═════ DATA TO USE ═════

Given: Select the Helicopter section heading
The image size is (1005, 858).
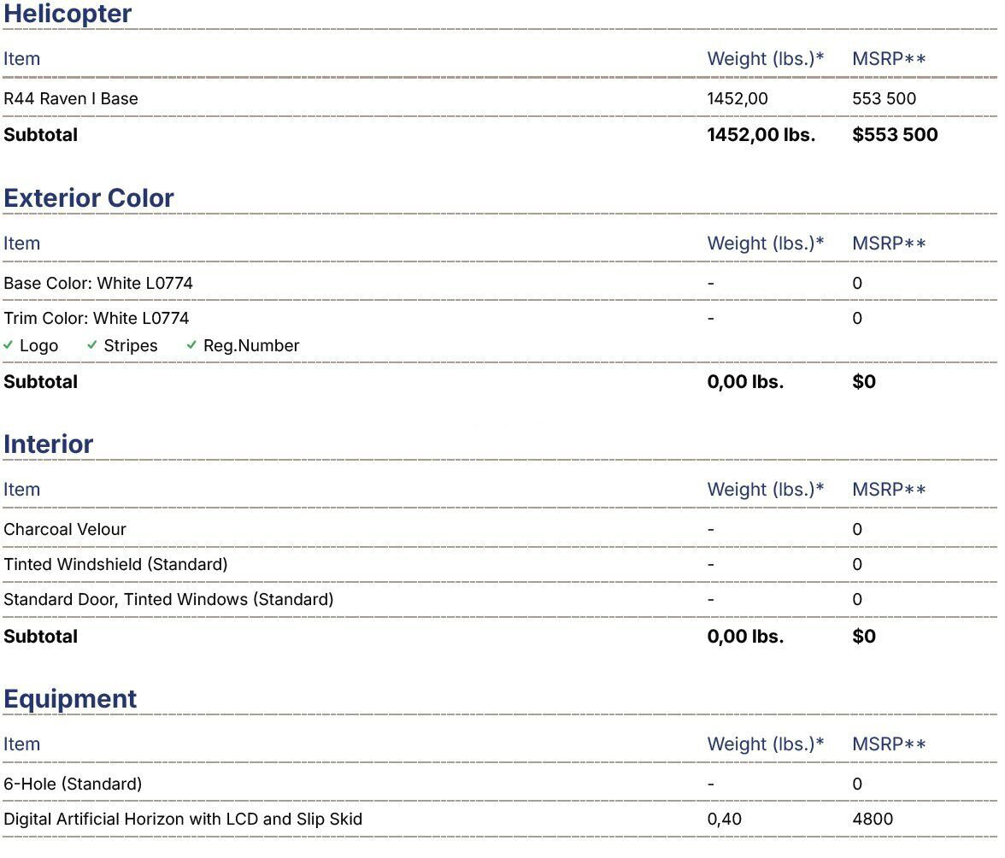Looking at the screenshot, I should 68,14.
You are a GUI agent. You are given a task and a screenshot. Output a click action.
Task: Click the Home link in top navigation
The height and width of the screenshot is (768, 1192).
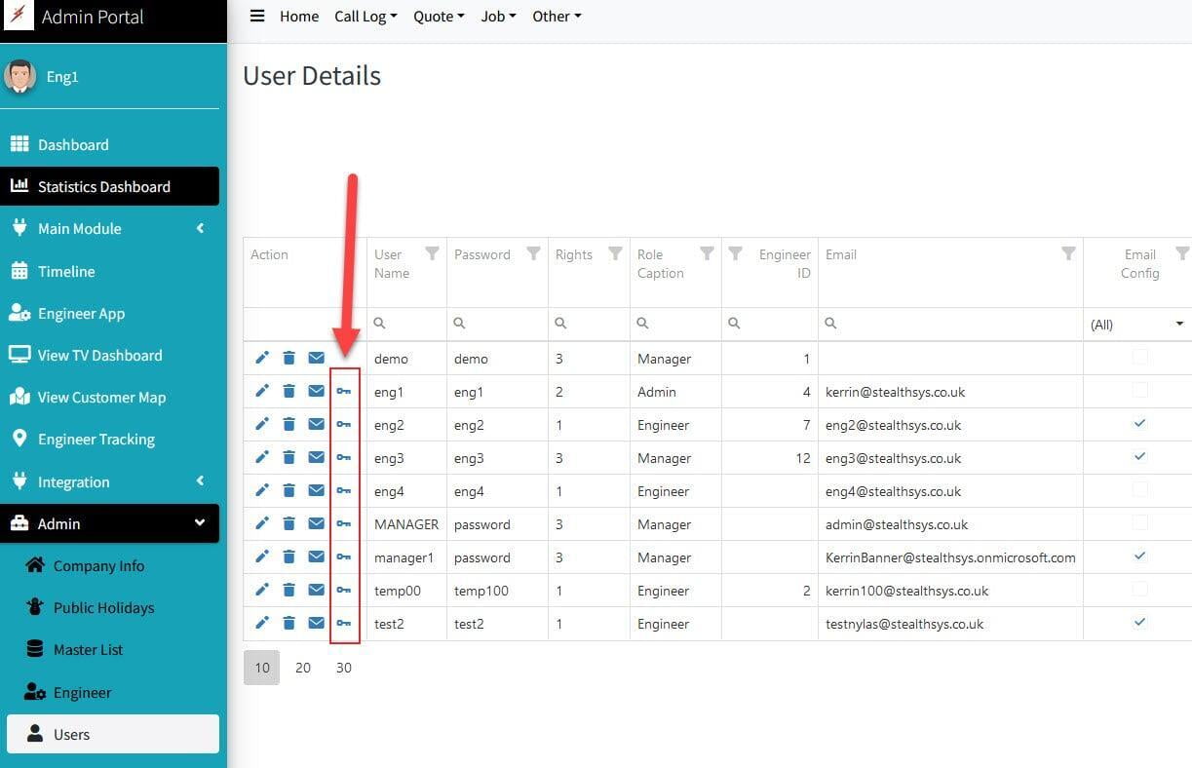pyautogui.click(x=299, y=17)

═════
═════ DATA TO USE ═════

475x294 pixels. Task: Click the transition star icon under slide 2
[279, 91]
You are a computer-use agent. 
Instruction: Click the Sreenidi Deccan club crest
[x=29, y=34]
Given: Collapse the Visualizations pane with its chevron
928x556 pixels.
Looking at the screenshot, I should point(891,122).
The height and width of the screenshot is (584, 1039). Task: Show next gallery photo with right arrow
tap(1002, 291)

═════
═════ DATA TO USE ═════

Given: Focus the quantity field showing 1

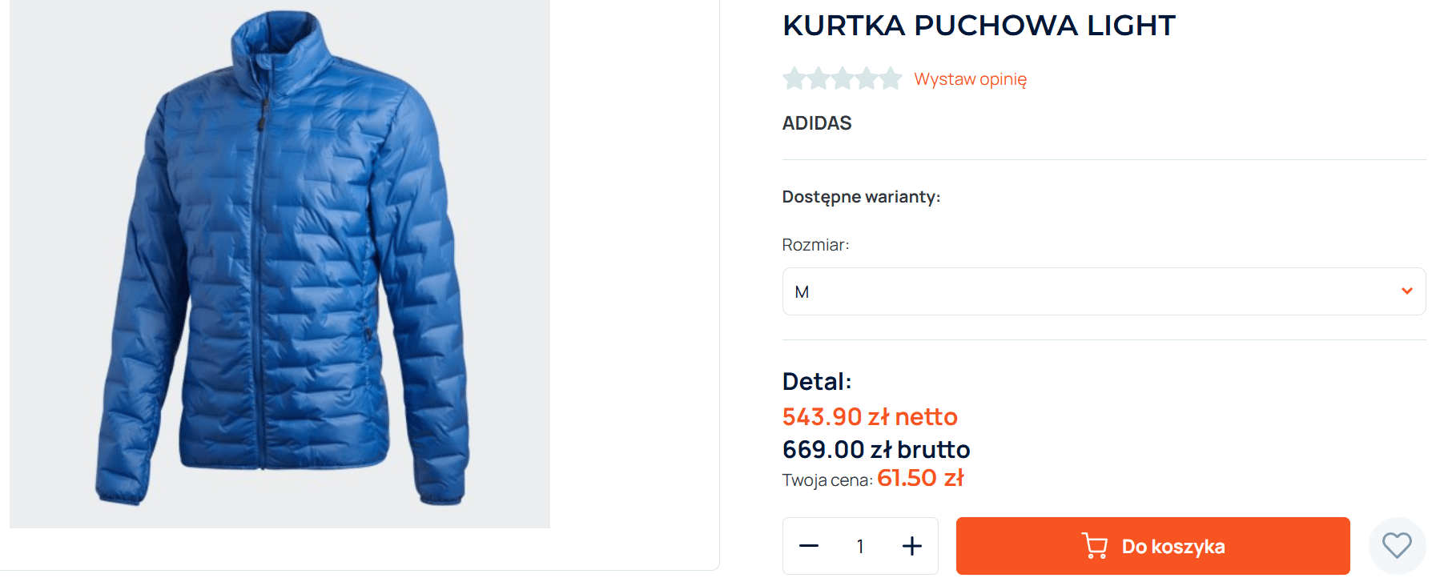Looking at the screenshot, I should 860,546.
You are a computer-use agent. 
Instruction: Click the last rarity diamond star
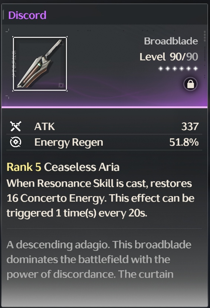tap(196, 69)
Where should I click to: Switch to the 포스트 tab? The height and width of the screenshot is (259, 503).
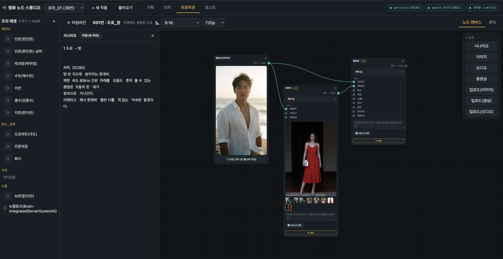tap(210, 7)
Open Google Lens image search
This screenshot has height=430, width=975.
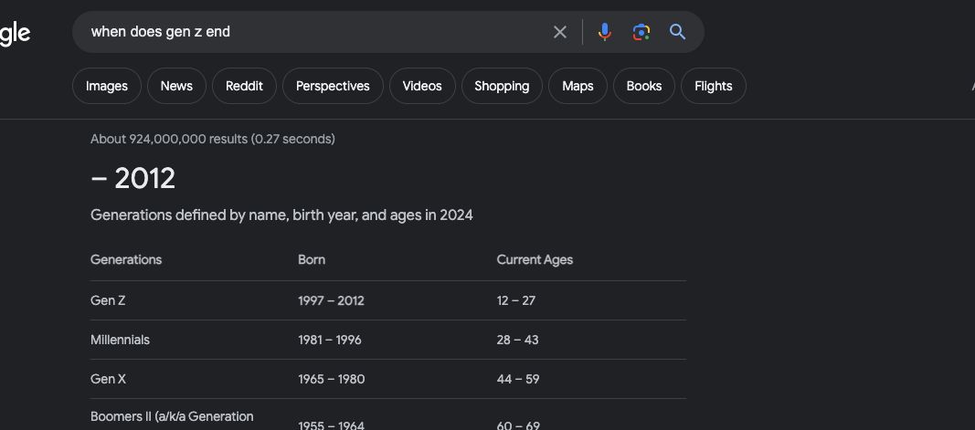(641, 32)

═════

* **WRITTEN EXERCISE**: Rename "club crest" to "club badge" in the stretch from the line containing "475x294 pixels. Task: Click" through the line containing "tap(1002, 291)". Return only those rows, with everything else left as it is.

* **EXPECTED ANSWER**:
475x294 pixels. Task: Click the transition star icon under slide 2
[279, 91]
You are a computer-use agent. 
Instruction: Click the Sreenidi Deccan club badge
[x=29, y=34]
Given: Collapse the Visualizations pane with its chevron
928x556 pixels.
Looking at the screenshot, I should point(891,122).
The height and width of the screenshot is (584, 1039). Task: Show next gallery photo with right arrow
tap(1002, 291)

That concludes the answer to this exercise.